WHAT TO PRODUCE: Beginning with the line that contains "The height and", print each line to the end of the data exactly. Omit the pictures.

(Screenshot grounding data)
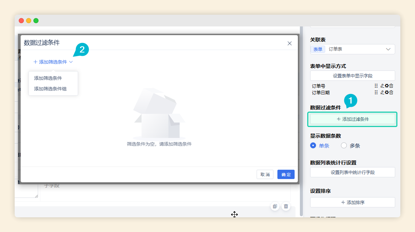
Task: Select the 多条 radio option
Action: [x=344, y=145]
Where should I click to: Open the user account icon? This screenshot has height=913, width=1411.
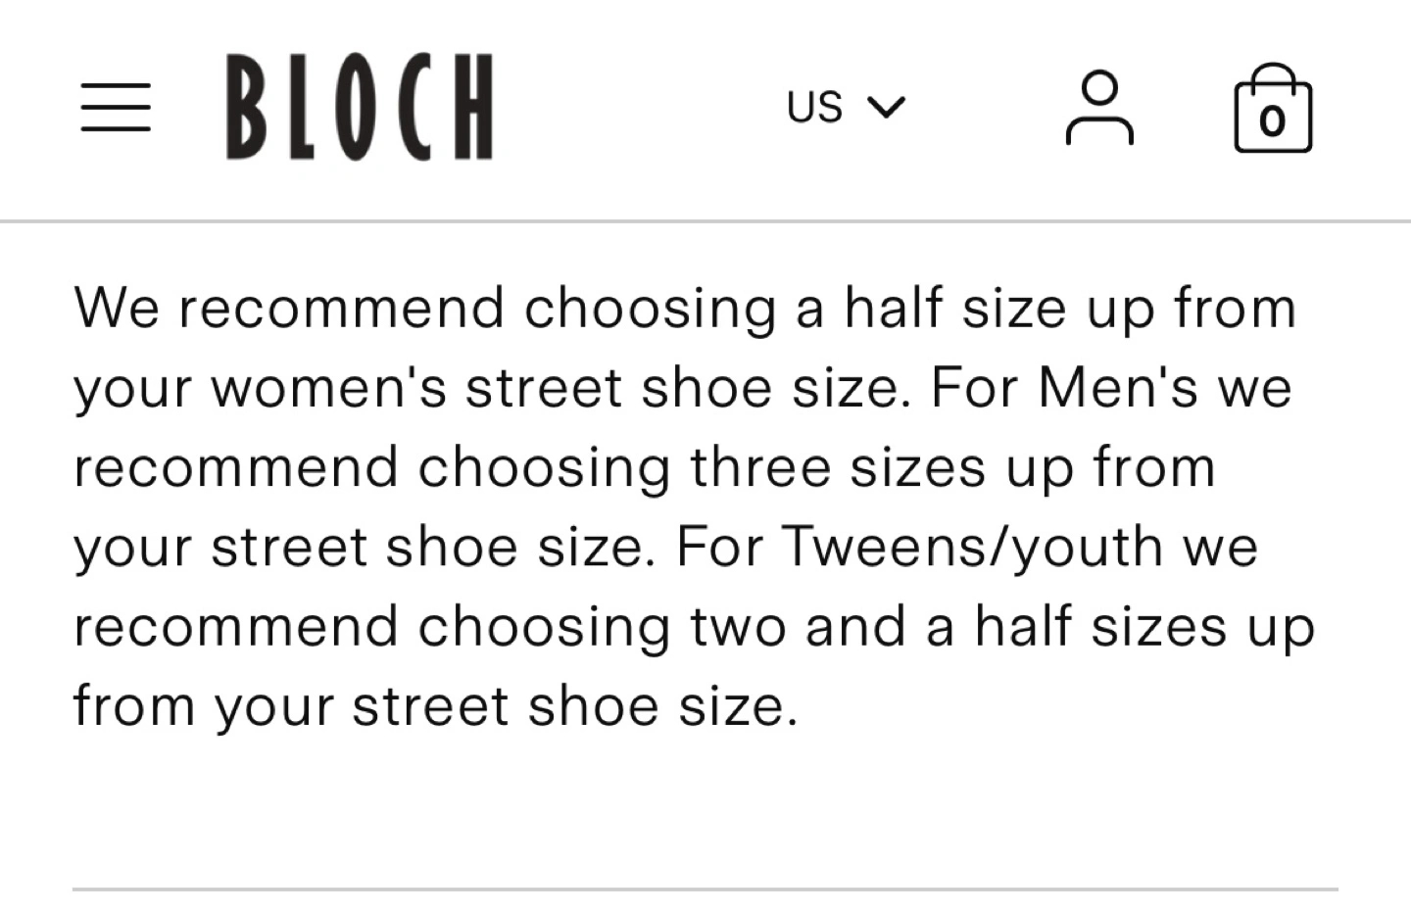coord(1099,108)
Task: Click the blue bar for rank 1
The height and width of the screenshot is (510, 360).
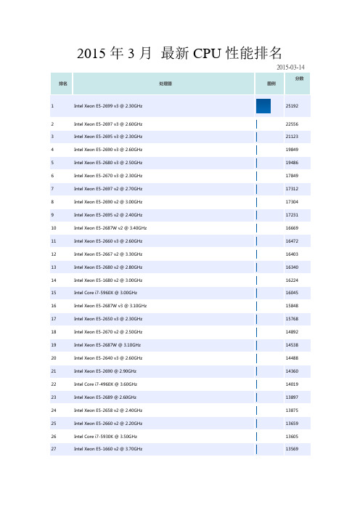Action: click(x=263, y=106)
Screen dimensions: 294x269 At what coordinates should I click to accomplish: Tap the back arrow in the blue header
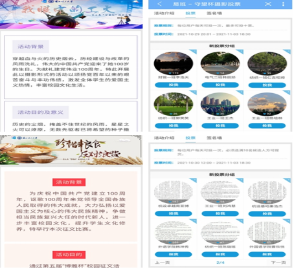click(x=159, y=4)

ANSWER SECTION:
The height and width of the screenshot is (510, 360).
Action: click(x=263, y=106)
Screen dimensions: 294x269 At what coordinates should I click to accomplish: Tap the back arrow in the blue header
click(x=159, y=4)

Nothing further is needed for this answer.